● Work to be completed
Beneath this instruction is a block of data; output from it exactly the lines that run from the one containing "Click the MAC address in ECHO row" through the one containing "This screenshot has height=1080, width=1920.", inclusive.

▬▬▬

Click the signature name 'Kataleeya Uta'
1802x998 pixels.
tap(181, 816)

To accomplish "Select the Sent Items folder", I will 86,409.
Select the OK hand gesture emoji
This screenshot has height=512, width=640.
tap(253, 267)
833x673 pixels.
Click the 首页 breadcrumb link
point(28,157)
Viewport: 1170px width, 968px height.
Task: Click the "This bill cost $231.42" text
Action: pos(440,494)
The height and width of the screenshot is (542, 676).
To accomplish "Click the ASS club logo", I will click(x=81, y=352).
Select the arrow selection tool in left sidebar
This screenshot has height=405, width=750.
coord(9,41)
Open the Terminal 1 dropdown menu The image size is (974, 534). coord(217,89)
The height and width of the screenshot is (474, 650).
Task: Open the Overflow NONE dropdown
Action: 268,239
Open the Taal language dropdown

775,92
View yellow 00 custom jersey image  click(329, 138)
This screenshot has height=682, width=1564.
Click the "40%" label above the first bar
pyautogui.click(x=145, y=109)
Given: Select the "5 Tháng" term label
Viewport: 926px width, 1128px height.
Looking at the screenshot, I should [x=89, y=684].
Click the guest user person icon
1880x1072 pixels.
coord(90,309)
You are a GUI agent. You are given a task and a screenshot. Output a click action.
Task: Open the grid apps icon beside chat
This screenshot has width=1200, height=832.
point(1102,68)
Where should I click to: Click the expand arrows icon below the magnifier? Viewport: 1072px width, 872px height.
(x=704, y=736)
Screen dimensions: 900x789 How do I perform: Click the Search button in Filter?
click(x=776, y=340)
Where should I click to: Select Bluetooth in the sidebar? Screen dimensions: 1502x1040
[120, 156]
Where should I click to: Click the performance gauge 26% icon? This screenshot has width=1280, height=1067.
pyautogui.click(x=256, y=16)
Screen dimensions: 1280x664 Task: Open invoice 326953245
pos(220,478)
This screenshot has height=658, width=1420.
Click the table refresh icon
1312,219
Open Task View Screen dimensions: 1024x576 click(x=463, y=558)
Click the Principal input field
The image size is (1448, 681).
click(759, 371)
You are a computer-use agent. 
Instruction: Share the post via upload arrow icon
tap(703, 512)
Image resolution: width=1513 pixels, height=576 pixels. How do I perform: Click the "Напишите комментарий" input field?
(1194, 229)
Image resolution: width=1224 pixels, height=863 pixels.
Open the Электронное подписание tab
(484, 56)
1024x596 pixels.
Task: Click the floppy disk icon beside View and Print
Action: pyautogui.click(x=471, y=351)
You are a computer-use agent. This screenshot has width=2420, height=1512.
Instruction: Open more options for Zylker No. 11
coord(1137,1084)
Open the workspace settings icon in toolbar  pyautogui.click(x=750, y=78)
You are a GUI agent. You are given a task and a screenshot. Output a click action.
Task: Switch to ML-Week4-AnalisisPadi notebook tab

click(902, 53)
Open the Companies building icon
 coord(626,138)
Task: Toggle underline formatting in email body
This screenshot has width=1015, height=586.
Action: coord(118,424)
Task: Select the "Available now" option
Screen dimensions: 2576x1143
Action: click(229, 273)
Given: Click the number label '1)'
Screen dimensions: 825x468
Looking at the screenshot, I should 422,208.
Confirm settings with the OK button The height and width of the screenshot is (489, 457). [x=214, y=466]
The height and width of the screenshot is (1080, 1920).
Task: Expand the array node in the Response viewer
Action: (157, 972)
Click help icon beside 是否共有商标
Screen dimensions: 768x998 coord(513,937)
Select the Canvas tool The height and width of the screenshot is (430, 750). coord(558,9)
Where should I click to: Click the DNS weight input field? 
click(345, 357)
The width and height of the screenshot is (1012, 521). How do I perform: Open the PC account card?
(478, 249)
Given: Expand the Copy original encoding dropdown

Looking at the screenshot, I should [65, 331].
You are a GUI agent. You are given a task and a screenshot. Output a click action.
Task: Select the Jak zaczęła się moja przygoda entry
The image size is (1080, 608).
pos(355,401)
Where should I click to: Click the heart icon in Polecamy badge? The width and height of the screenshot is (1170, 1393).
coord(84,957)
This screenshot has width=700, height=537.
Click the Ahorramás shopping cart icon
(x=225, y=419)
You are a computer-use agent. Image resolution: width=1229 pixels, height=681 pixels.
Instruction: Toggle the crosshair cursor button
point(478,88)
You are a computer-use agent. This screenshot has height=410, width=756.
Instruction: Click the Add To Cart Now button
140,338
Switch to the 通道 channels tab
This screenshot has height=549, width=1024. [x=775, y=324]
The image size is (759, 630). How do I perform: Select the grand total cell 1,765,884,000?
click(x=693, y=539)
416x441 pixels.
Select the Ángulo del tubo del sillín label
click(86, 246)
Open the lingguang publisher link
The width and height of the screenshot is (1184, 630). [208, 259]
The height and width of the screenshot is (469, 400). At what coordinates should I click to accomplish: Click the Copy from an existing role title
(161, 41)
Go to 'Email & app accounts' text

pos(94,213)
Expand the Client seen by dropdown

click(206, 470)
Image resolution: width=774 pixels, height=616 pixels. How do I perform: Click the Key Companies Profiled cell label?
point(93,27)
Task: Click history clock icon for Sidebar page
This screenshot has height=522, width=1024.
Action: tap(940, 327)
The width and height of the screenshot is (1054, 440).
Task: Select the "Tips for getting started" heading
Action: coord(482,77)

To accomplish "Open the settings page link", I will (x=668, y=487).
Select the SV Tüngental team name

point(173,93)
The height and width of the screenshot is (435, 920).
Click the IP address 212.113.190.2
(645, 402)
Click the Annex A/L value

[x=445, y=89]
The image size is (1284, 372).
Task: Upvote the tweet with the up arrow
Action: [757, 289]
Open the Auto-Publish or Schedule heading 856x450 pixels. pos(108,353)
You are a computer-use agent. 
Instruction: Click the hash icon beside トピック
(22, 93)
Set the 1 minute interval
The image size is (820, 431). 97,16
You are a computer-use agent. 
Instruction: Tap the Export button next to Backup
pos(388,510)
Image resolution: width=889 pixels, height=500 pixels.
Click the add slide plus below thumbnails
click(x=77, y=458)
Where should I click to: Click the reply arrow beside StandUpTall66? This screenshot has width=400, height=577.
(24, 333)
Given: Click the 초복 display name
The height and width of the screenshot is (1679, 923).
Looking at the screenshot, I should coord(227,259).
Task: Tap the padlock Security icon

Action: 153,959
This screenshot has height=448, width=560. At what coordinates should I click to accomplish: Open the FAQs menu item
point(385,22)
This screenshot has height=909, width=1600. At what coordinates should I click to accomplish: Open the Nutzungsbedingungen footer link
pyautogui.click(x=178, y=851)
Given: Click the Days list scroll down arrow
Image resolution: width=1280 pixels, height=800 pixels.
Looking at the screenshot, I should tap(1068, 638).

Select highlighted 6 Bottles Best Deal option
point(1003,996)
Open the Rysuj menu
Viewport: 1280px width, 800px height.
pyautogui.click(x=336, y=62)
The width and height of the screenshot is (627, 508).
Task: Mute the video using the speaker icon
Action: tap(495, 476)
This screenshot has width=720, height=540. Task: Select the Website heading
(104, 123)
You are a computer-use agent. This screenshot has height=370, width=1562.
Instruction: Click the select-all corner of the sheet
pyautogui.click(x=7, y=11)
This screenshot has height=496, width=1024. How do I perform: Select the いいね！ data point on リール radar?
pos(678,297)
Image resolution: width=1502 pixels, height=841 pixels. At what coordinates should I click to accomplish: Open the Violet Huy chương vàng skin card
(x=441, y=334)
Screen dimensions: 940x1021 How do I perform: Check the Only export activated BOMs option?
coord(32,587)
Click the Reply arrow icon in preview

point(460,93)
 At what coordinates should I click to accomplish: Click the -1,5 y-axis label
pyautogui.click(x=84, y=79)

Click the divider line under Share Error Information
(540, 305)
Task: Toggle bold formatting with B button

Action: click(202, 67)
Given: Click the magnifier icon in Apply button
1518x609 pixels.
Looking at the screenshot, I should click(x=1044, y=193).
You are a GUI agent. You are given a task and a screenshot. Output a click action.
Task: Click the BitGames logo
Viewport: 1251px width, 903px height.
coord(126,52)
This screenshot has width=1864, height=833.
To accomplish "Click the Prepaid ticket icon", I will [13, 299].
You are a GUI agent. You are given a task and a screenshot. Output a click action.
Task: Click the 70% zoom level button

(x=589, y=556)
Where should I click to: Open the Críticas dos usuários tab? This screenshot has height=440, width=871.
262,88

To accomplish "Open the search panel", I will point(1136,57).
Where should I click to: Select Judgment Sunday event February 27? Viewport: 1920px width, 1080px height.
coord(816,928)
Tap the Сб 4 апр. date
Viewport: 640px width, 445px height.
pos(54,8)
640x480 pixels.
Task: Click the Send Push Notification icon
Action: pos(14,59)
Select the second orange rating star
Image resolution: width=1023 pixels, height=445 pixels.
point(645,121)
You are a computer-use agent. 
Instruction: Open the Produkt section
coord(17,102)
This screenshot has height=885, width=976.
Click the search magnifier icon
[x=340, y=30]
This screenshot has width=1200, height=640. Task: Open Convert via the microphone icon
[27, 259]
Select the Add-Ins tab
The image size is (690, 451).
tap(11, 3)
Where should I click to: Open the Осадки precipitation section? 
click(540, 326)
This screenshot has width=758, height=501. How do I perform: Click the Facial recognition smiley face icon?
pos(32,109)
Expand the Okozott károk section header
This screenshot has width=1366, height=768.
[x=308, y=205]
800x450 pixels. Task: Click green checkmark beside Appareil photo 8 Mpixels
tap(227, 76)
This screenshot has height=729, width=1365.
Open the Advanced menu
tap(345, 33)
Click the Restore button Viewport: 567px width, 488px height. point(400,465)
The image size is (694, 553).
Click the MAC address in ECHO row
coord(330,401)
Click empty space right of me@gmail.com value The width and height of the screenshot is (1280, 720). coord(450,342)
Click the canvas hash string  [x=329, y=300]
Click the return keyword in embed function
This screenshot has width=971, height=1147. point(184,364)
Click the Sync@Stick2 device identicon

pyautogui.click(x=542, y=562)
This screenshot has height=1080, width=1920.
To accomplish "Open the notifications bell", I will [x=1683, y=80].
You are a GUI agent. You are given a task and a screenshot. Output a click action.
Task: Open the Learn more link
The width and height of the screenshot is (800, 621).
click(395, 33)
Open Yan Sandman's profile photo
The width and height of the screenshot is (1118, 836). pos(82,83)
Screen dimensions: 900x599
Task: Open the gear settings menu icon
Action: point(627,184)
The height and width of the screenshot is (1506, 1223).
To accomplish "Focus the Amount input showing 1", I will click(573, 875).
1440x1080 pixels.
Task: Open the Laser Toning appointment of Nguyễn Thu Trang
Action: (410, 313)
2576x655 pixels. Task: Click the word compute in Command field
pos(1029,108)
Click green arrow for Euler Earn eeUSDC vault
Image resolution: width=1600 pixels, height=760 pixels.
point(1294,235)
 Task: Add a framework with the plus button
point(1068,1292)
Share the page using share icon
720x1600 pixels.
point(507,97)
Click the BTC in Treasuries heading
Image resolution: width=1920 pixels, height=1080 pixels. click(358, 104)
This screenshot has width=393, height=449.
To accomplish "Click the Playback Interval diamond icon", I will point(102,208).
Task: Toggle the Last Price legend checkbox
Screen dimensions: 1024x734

▬▬▬

● Response below
Click the MAC address in ECHO row
coord(330,401)
Click empty space right of me@gmail.com value The width and height of the screenshot is (1280, 720). coord(450,342)
Click the canvas hash string  [x=329, y=300]
Click the return keyword in embed function
This screenshot has width=971, height=1147. point(184,364)
Click the Sync@Stick2 device identicon

pyautogui.click(x=542, y=562)
This screenshot has height=1080, width=1920.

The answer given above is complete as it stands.